Mensen met verstandelijke, lichamelijke en mobiliteitsbeperkingen

Er is blijvend aandacht nodig voor mensen:

  • Met een verstandelijke beperking (VG);

  • Met een lichamelijke beperking (LG), en;

  • Met mobiliteitsbeperking (afhankelijk van rollator of rolstoel).

De behoefte aan een specifieke woonvorm binnen deze doelgroep hangt af van de beperking. Er is vooral groei van mensen met een mobiliteitsbeperking.

 

Het vervolg: opgave in samenwerking oppakken

Wij willen goede regie voeren op deze uitdagende opgaven.
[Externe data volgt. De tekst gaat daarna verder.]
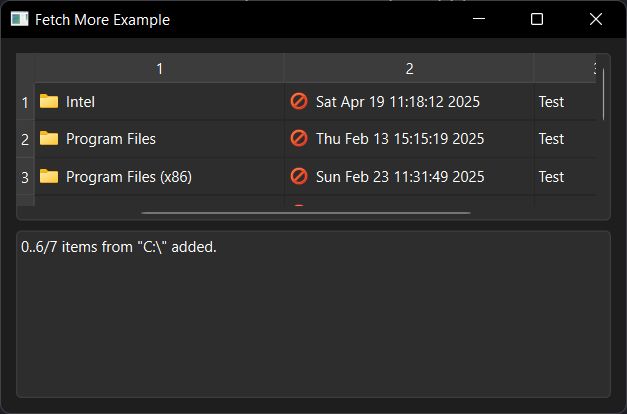The height and width of the screenshot is (414, 627).
Task: Maximize the Fetch More Example window
Action: (537, 19)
Maar wij kunnen het beslist niet alleen. Daarvoor is een intensieve samenwerking met betrokken partijen voor nodig: waaronder in ieder geval onze zorginstellingen, welzijnsstichtingen, ouderenvertegenwoordigers en corporaties. We moeten goed met elkaar in gesprek gaan. Daarvoor richten we een Samenwerkingstafel Wonen en Zorg op. Samen maken we een Lokaal Actieplan Wonen-Zorg. Doel is om met elkaar de opgaven voor bestaande woningen en vastgoed en benodigde nieuwbouw scherp te krijgen. En op basis van die opgave concrete afspraken maken over taken en verantwoordelijkheden.

 

7.3 Wat gaan we doen

8 Thema 5: Leefbare wijken

8.1 Onze ambitie

We hebben aantrekkelijke wijken met verschillende identiteiten en opgaven. Mensen voelen zich sterk verbonden aan de eigen wijk. Dit is tijdens de gesprekken met inwoners en stakeholders duidelijk geworden. We sluiten onze ogen niet voor knelpunten. Zo staat de leefbaarheid soms onder druk, bijvoorbeeld door een snel wijzigende samenstelling van de bevolking. En vanzelfsprekend zijn voorzieningen belangrijk (detailhan-del, sport- en speelvoorzieningen, zorg- en welzijnsvoor-zieningen).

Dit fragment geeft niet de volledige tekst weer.